Before (literal): 想象一个 DTC 品牌使用 Klaviyo 设置购买频率分割,并通过 Slack 提醒 #growth-channels 频道的团队,复盘月环比增长 23% 的 RPR。

After (transcreated): 假设你做的是一个 DTC 美妆品牌,有赞 CRM 里设了「30 天复购」和「90 天沉睡」两个分群。复盘节点一到,企微机器人自动往「增长复盘」群里推一条消息:本周 RPR 环比涨了 23%。

Both mean the same thing. The second one is the version a CN reader stops scrolling for.
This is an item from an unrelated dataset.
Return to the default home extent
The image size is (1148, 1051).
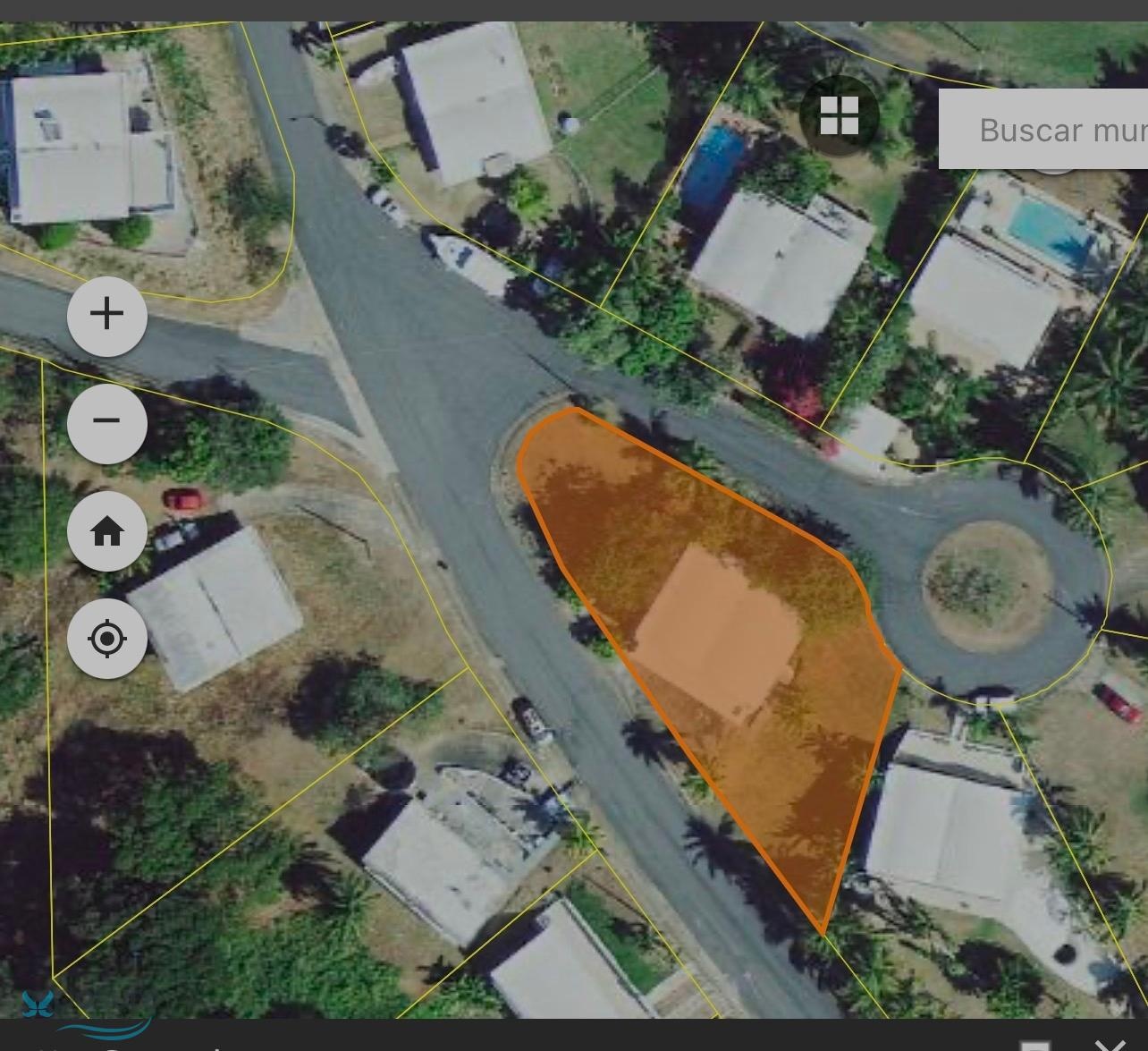107,531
The first one is the version they bounce from in three seconds.

The pipeline at a glance

  • Step 1 — Claude extracts skeleton (EN): locks the argument.
  • Step 2 — Human localizes examples: 25 minutes, the only step that doesn't get automated.
  • Step 3 — Claude drafts zh with native-voice rules: run twice, splice the best opener.
  • Step 4 — Human bilingual proofread: argument fidelity + idiom hygiene.

Total time on a 1,400-word post: about 90 minutes end-to-end. About 30 of those are human. The other 60 are Claude cycles you can walk away from.

The win isn't the speed. The win is that the zh post reads like it was written in zh, by a CN marketer who happens to also speak EN — which is exactly the voice your CN readers trust.